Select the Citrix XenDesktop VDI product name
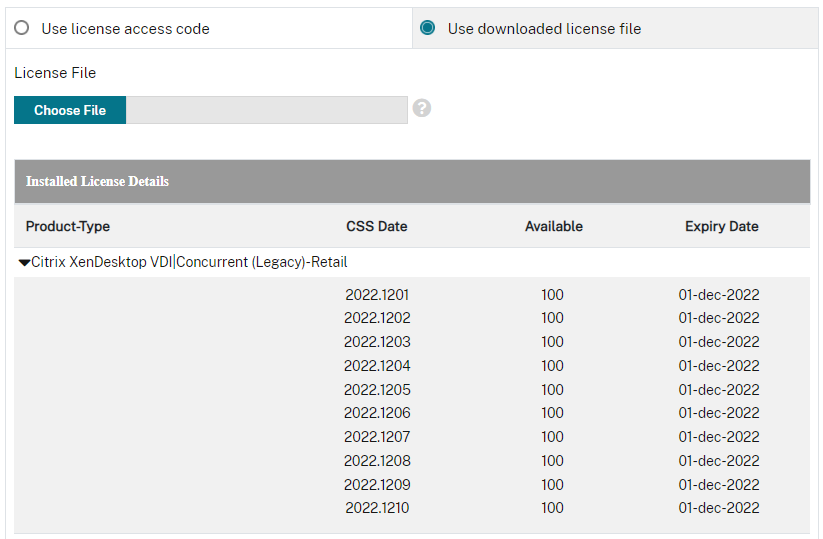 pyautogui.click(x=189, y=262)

==

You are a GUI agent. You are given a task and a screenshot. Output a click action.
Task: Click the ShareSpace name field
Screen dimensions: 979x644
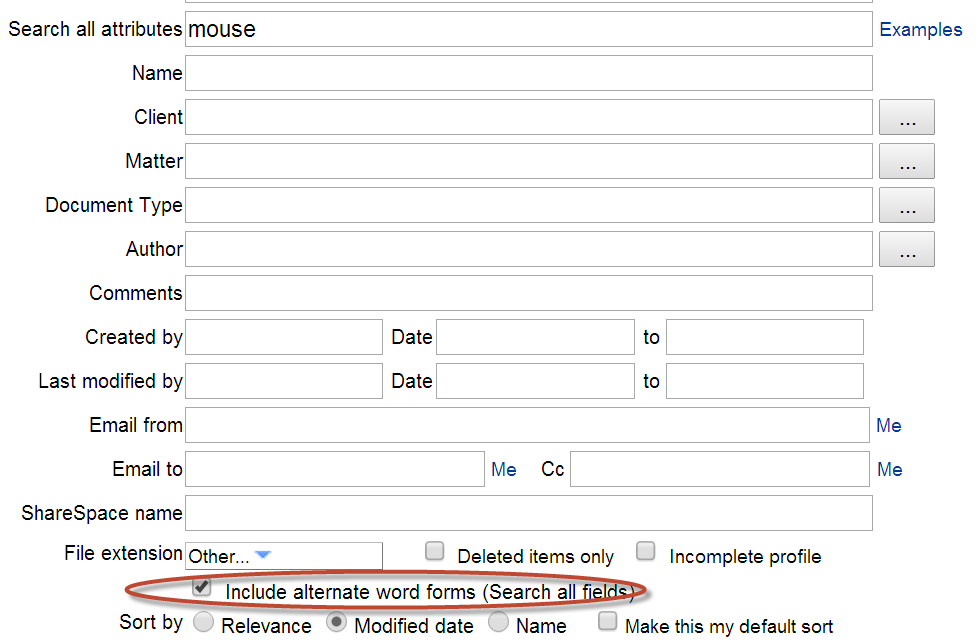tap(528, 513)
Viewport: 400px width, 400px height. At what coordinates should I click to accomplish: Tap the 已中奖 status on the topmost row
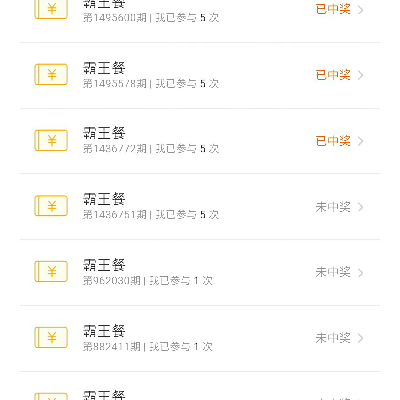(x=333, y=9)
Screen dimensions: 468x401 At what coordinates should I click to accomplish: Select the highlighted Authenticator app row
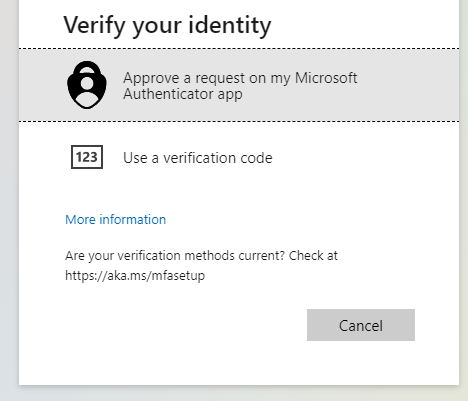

**INSTRUCTION**.
Copy the material from the line containing "Viewport: 400px width, 400px" through the line containing "Screen dimensions: 468x401", keeping the requests as they are but increasing every coordinate in the answers by 97. Leave the pictures out.

**EXERCISE ANSWER**.
Viewport: 400px width, 400px height. At what coordinates should I click to accomplish: Tap the 已中奖 status on the topmost row
(x=430, y=106)
Screen dimensions: 468x401 At what coordinates should I click to accomplish: Select the highlighted Authenticator app row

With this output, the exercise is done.